Notícias
MIR divulga resultado do 1º Prêmio Rotas Negras
Arte: Tábata Matheus
O Ministério da Igualdade Racial (MIR) divulgou o resultado do 1º Prêmio Rotas Negras, neste sábado (28). A iniciativa, que irá premiar 50 projetos, é uma parceria com a Universidade Federal de Santa Maria (UFSM) e integra as ações do Programa Rotas Negras, voltado à valorização do afroturismo e ao fortalecimento de territórios de memória e resistência no Brasil.
Contemplando pessoas físicas e entidades sem fins lucrativos, o objetivo do prêmio é incentivar projetos que valorizem o legado africano, afro-diaspórico e afro-brasileiro, fortalecendo espaços de memória e resistência urbanos ou rurais.

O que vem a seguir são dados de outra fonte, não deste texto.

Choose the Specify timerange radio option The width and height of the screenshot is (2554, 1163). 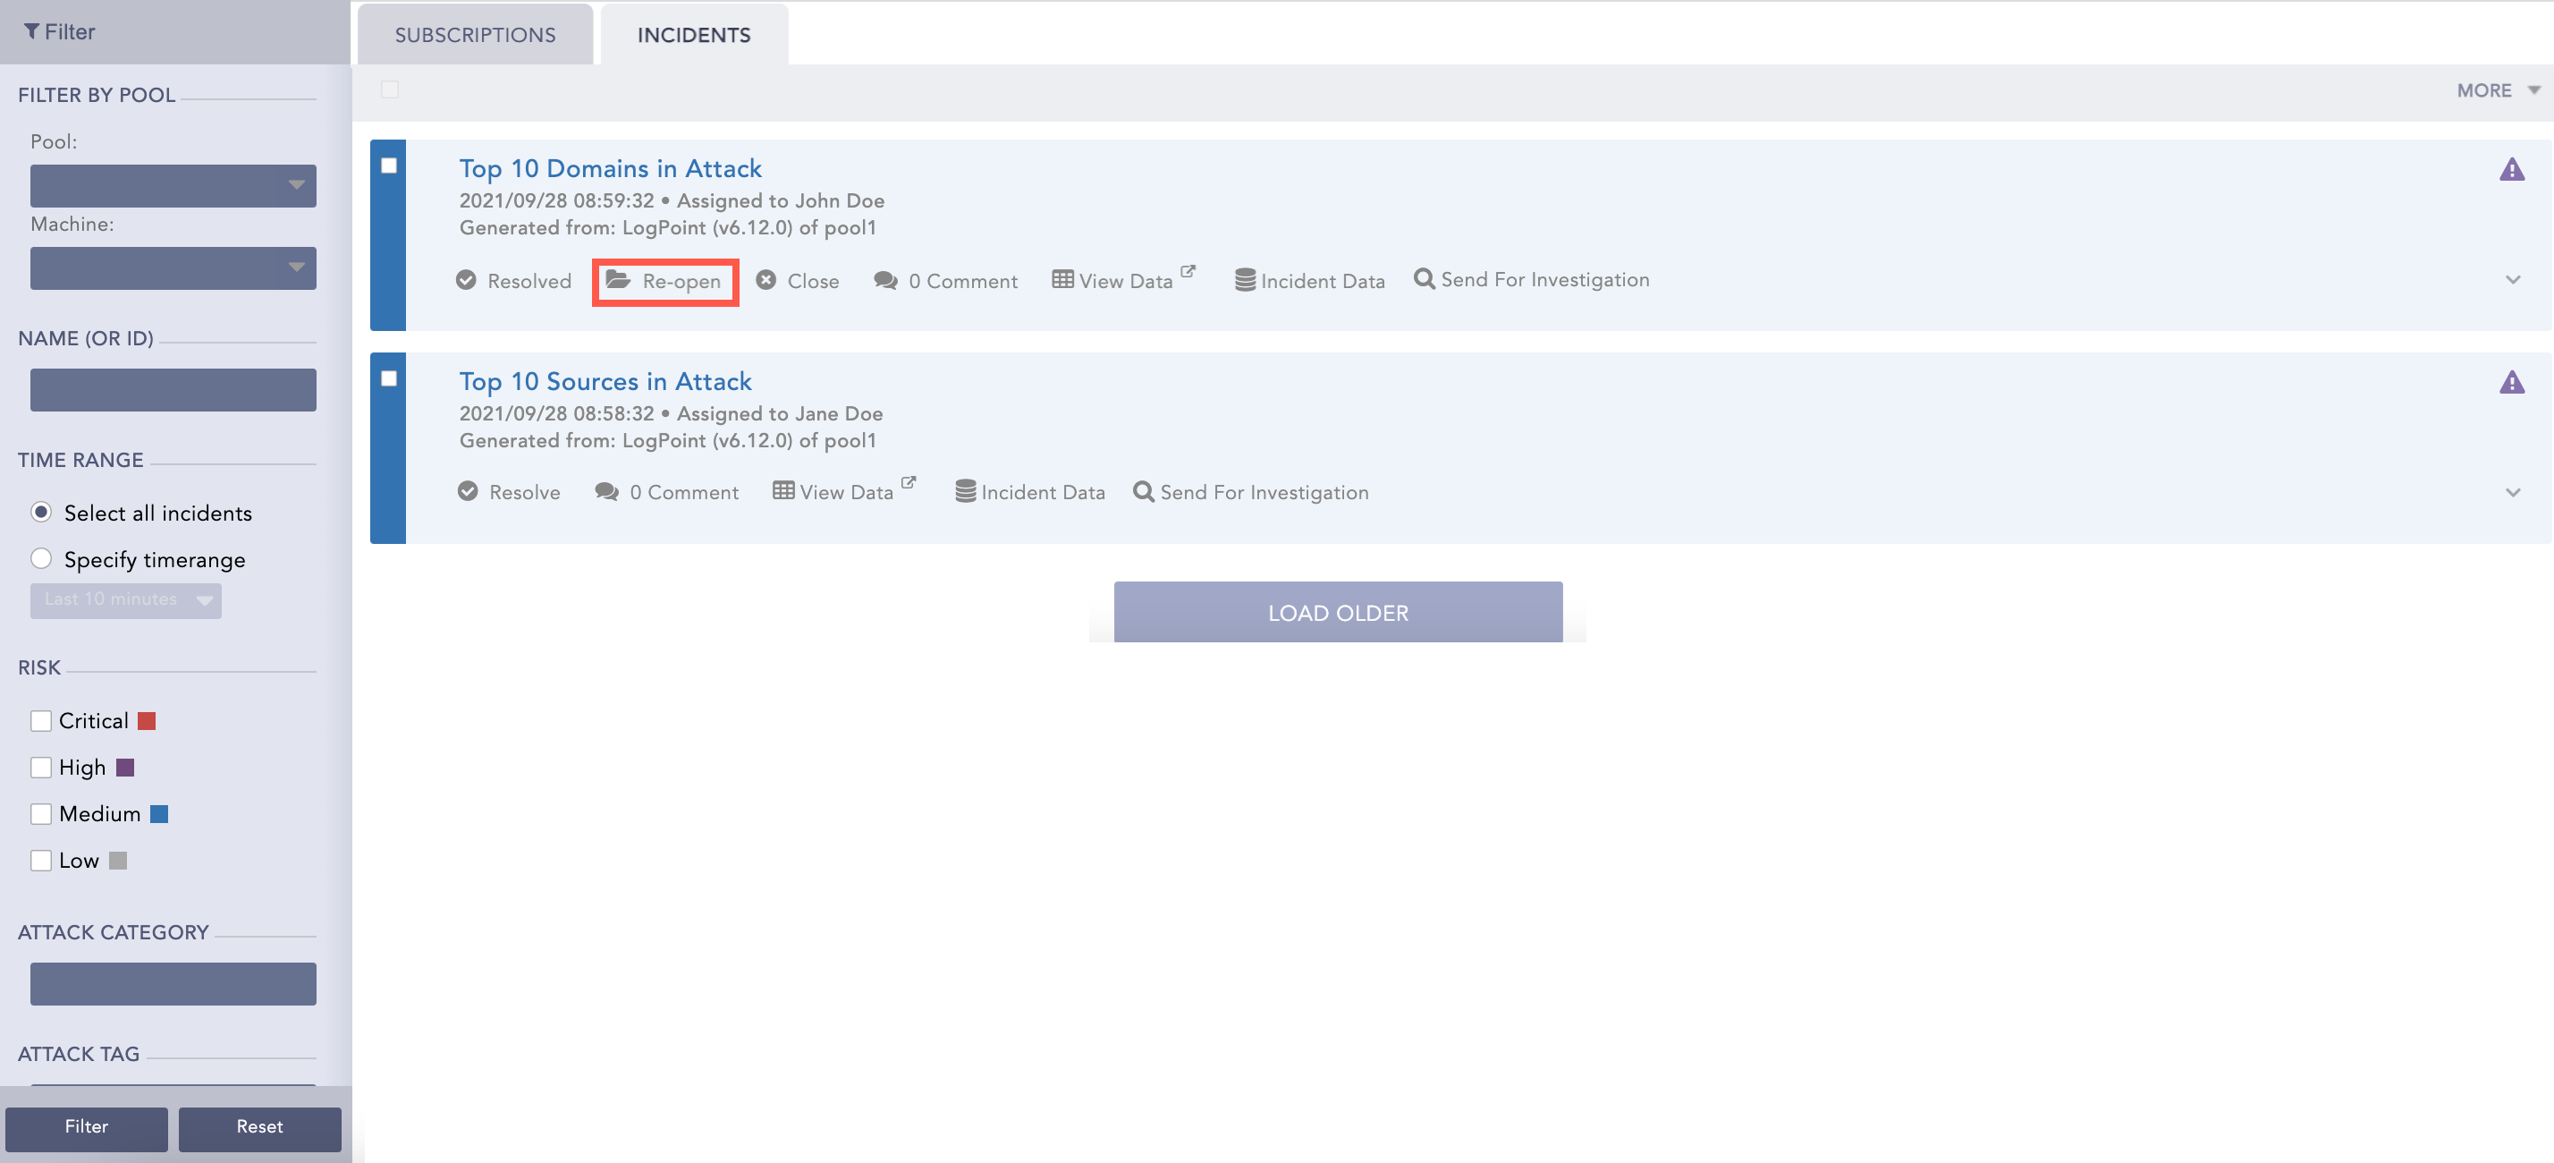(41, 558)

O edital abrange quatro categorias: na Sociedade Civil, são concedidos dez prêmios de R$ 15 mil para pessoas físicas e dez de R$ 20 mil para entidades sem fins lucrativos; na categoria Municípios, dez prêmios de R$ 35 mil para cidades com até 50 mil habitantes, oito de R$ 40 mil para municípios entre 50.001 e 300 mil habitantes e seis de R$ 50 mil para municípios com mais de 300 mil habitantes; na categoria Consórcios Intermunicipais, dois prêmios de R$ 60 mil para consórcios intermunicipais aderentes ao Sistema Nacional de Promoção da Igualdade Racial (Sinapir); e, na categoria Estados, quatro prêmios de R$ 70 mil para estados que integram o Sistema.
De acordo com o secretário da Senapir, Clédisson Júnior, o Programa Rotas Negras tem papel estruturante no reconhecimento e valorização histórica do turismo afrocentrado. “O Programa Rotas Negras reconhece o afroturismo com um importante vetor desenvolvimento territorial, econômico e cultural do nosso país e essa premiação também é parte desse reconhecimento histórico”, destacou.

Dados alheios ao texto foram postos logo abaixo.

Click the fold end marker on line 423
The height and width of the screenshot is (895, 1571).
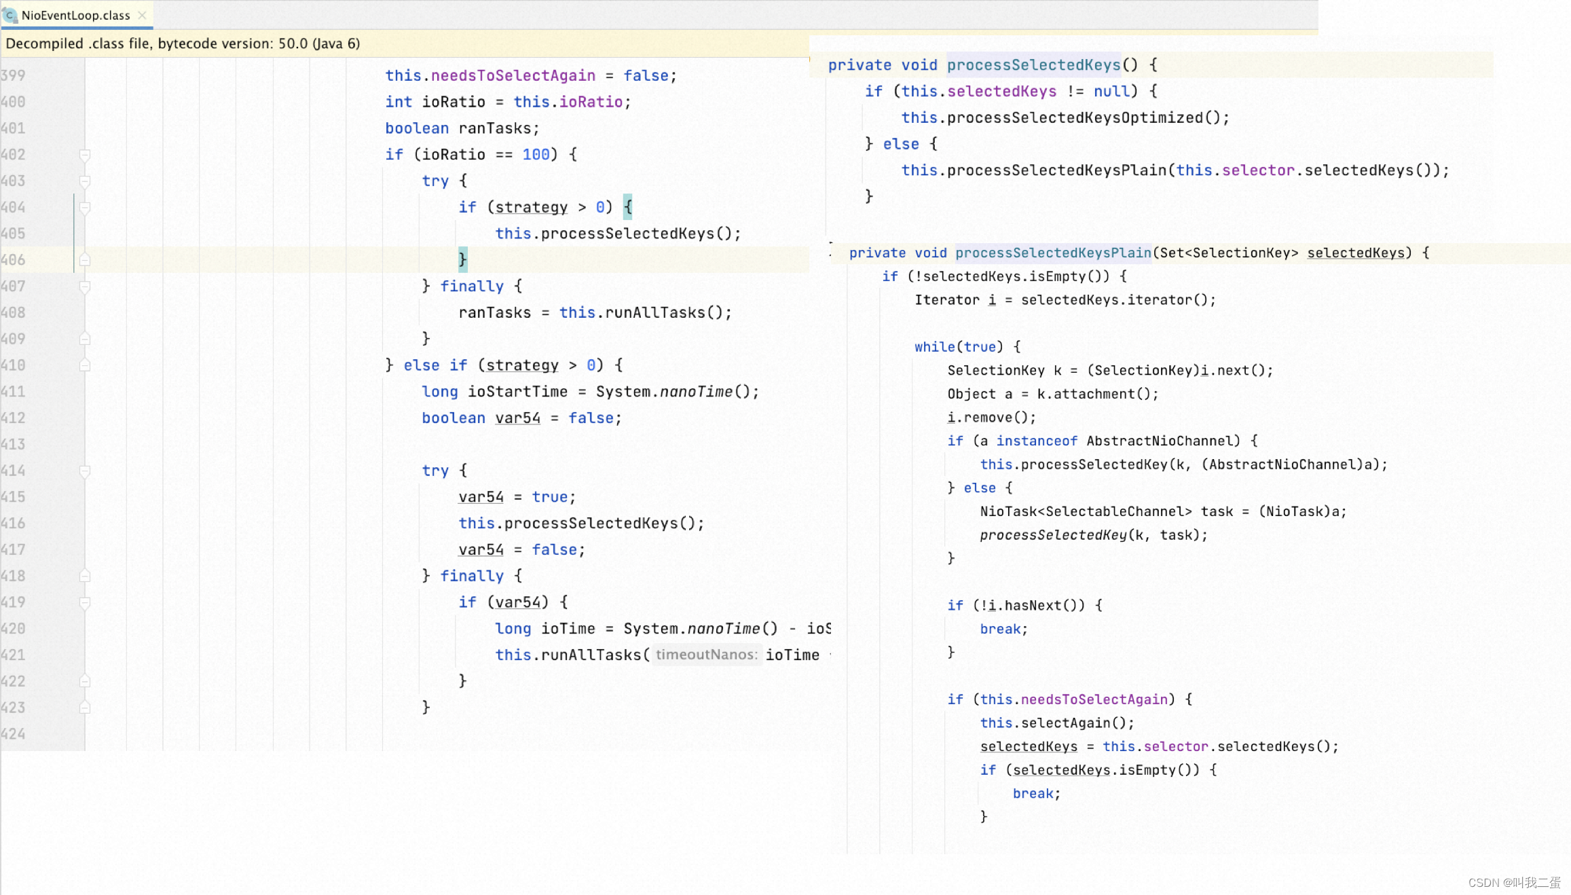point(85,708)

O secretário também ressaltou a importância do resultado alcançado. “Estamos muito satisfeitos com os selecionados pelo edital e trabalharemos para desenvolver o programa e suas capacidades de fomento cada vez mais”, afirmou.
Para a diretora de Articulação Interfederativa do Sinapir, Isadora Bispo, o fortalecimento do afroturismo passa pela articulação entre desenvolvimento econômico e promoção da justiça racial. “Trabalhamos para fazer do turismo um agente de combate ao racismo, para que o afroturismo possa impactar no desenvolvimento econômico brasileiro ao promover a justiça racial”, disse.

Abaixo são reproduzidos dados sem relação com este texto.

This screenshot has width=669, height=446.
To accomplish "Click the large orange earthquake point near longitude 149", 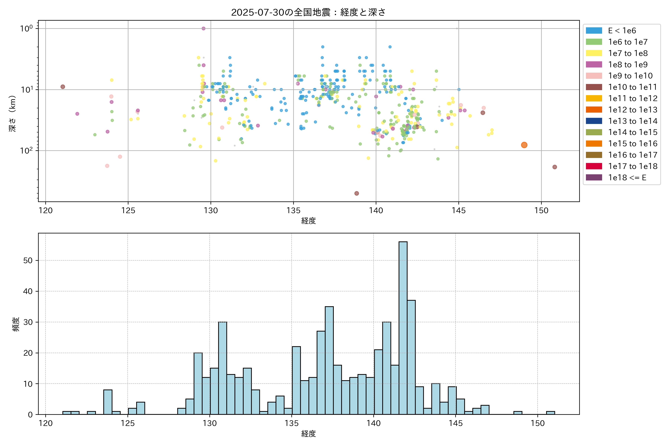I will [524, 145].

A diretora também destacou as expectativas em relação à consolidação dessa agenda nos territórios. “A nossa expectativa é promover a justiça racial, trazendo o turismo como um agente de combate ao racismo. Além disso, queremos estruturar, dar os passos necessários, para que estados e municípios criem seus planos incluindo o afroturismo”, finalizou.